#### Exercise aim:
Could you reproduce the lines below from the one with "You are a GUI" through the one with "Task: Open help with the question mark button"? Keep both ends and add nothing.

#### Data for this exercise:

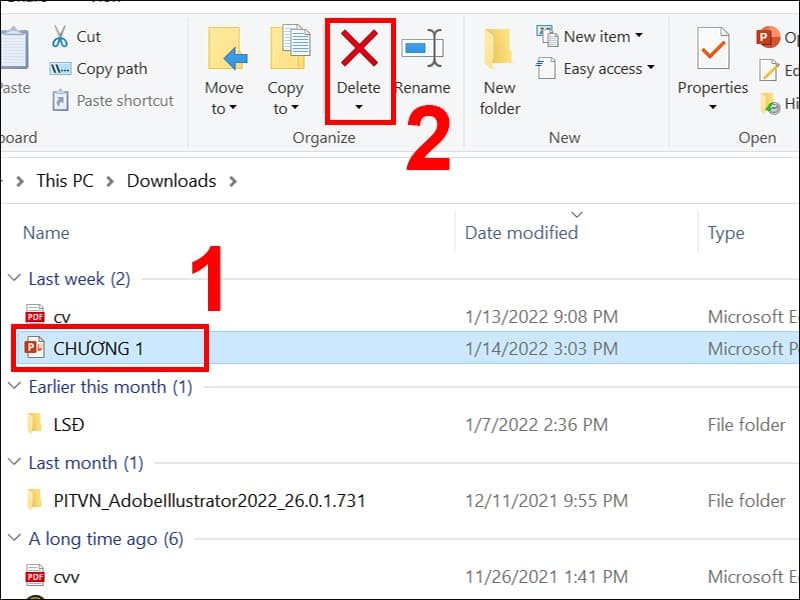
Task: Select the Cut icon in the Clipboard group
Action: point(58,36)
==
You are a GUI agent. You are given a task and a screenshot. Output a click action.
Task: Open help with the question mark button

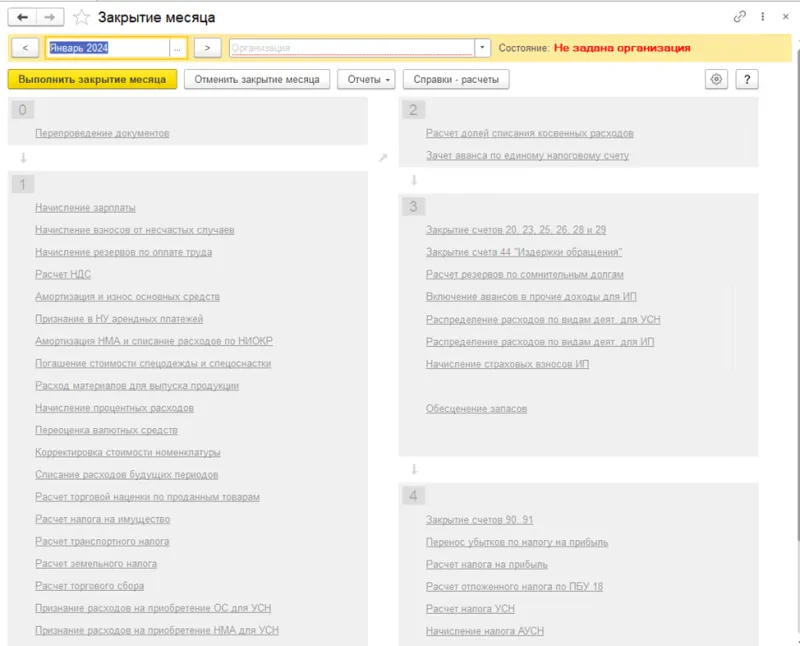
---
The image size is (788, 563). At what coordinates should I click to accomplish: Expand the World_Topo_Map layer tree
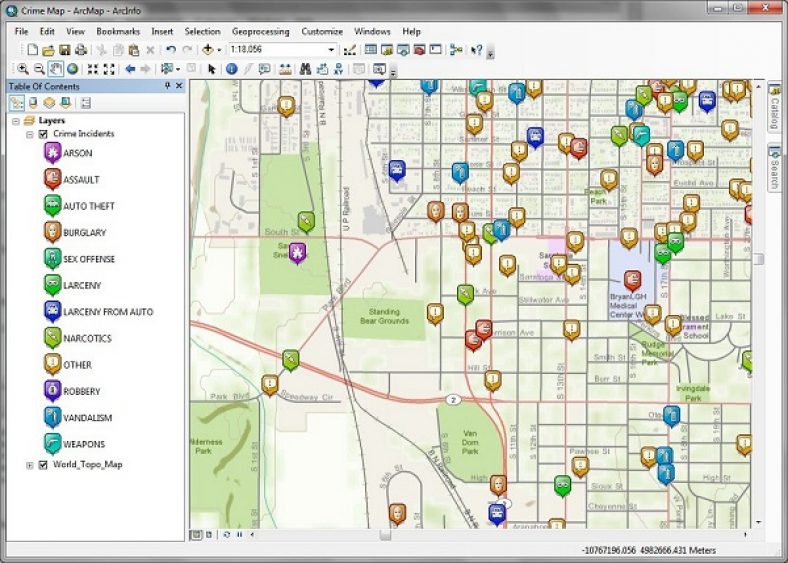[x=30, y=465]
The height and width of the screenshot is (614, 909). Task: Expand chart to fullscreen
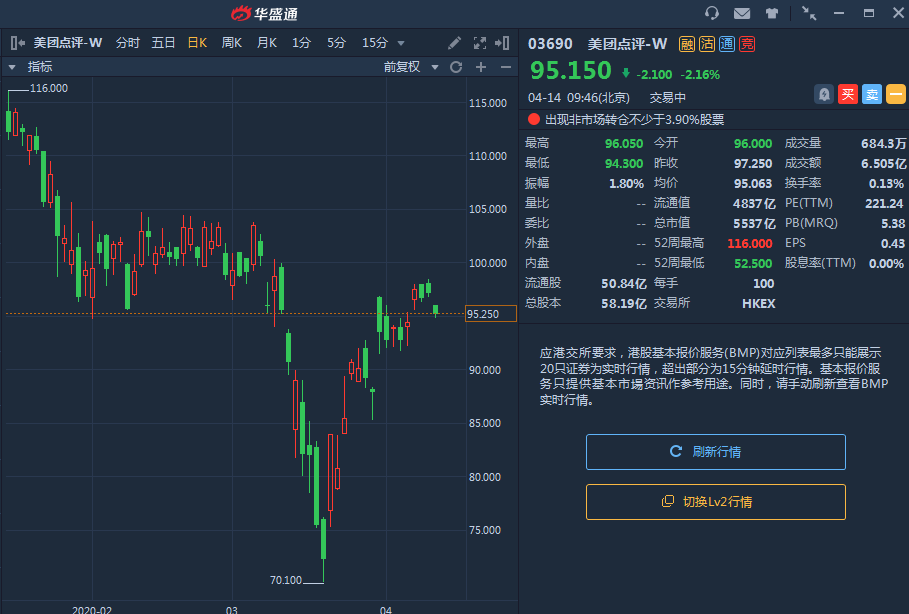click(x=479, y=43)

#### Reply to the exercise:
You are a GUI agent. You are given a task and a screenshot. Output a click action.
Task: Open help with the question mark button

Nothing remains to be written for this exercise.